■ **TEXT BLOCK**
Cool :)
I've added those per your suggestion, although i just made the YEH as IE for now... I really have to look further into digraphs etc.
Do you have any bitext? (e.g. aligned translations -- one side Tajik, the other side Farsi?) That would make development a hell of a lot easier...
Thanks,
Fran
PS. I now have a ~8,000 entry wordlist and growing... I might play around with that in the future.
On Sun, 2006-05-28 at 18:04 -0700, Mark Williamson wrote:
Also, you're missing a few letters.
I'm not 100% certain about the *proper* conversion of the following passage, but:
оаضое доئме шварое омнета созмон млл мтаҳд дрборҳ арضҳ мшвақ ҳо бҳ ҷмҳваре осломе бҳ таваофқ нздеки шднд: ҳоваеҳ свалоно [ соата پيш ۴:۵۴ ] дрҳолекиҳ ҳоваеҳ свалоно мсвал сеоста خорҷе отаҳодеҳ орваپо др ншста вазерон омвар خорҷҳ отаҳодеҳ орваپо дрборҳ нздеки шдн оаضое доئме шварое омнета созмон млл мтаҳд бҳ таваофқе дрборҳ арضҳ мшвақ ҳо бҳ оерон др озое дста брдоштан таҳрон оз брномҳ ҳстаҳ ое خбр ме дҳд، мқомҳое оژонс бен олмлле онрژе отаме оз оҳтамол тавақф غне созе овароневам др оерон сخн вофтанд ва озҳор доштанд бшрط оенкиҳ омрекио таضмен кинд др صдд сқваط ҳкивамта осломе брнеоед، таҳрон брномҳ ҳстаҳ ое мтавақф ме созд. бо онкиҳ ҷрҷ бваш рئес ҷмҳваре омрекио оз оҳтамол бррсе мшвақ ҳое орваپо бҳ оерон др صварта дста брдоштан ҷмҳваре осломе оз брномҳ ҳстаҳ ое сخн вофта، киондвалезо роес вазер омвар خорҷҳ омрекио вофта оз омрекио خваостаҳ ншдҳ омнета рژем осломе ро таضмен кинд. др ҳмен ҳол рҳбр ҷмҳваре осломе вофта донш ҳстаҳ ое оендҳ блндмдта онрژе оерон ро таضмен ме кинд ва оен ро нбоед бҳ ҳеچ бҳоее оз дста дод. оз свае девор рвасеҳ др сфр оевовароеваонф дбер шварое омнета рвасеҳ бҳ таҳрон бор девор پешнҳод غне созе овароневам др خоки рвасеҳ ро бҳ оерон ороئҳ кирд.
As you can see, there're quite a few letters missing. One thing worth noting is that if you have the sequece "ое", it's actually much more likely to be "оя".
But while I'm at it, I'll give you the proper transliterations for the missed letters:
<ض > д <ئ > it means there is another vowel, as in اسرائیل (Esraail; Israel) <پ > п <خ > х as in سخن > сухан (speech) <ژ > ж as in نژادی > нажоди (ethnic) <غ > ғ as in غول > ғӯл (gigantic) <ص > с <ط > т as in شرط > шарт (wager) <چ > ч as in کوچ > кӯч (migration) <
Best, Mark On 28/05/06, Francis Tyers spectre@ivixor.net wrote:
Actually the opposite ;)

■ **RAW DATA**
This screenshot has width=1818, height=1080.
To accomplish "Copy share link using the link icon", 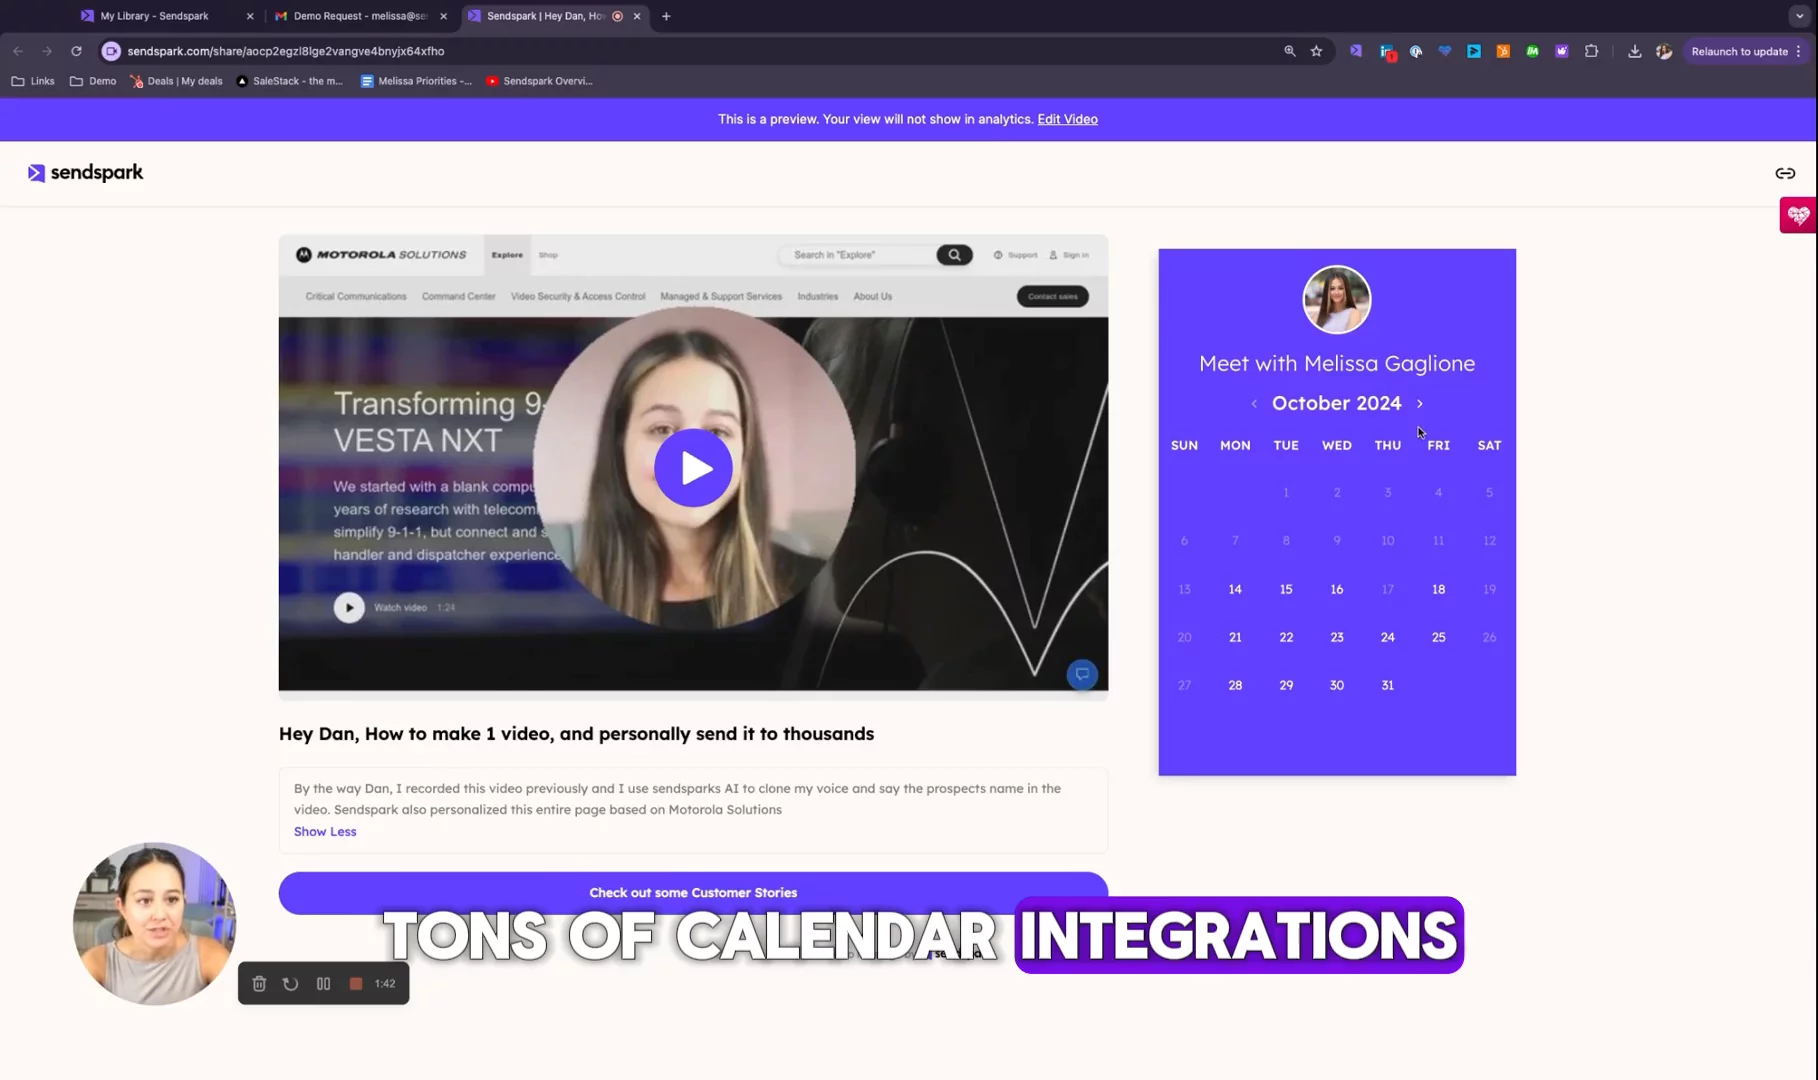I will point(1784,173).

■ **AIM OF THE EXERCISE**
Repeat word for word the stretch of the transliteration thread that opens with "Do you have" and closes with "a few letters.". The data above has nothing to do with what comes next.

■ **TASK OUTPUT**
Do you have any bitext? (e.g. aligned translations -- one side Tajik, the other side Farsi?) That would make development a hell of a lot easier...
Thanks,
Fran
PS. I now have a ~8,000 entry wordlist and growing... I might play around with that in the future.
On Sun, 2006-05-28 at 18:04 -0700, Mark Williamson wrote:
Also, you're missing a few letters.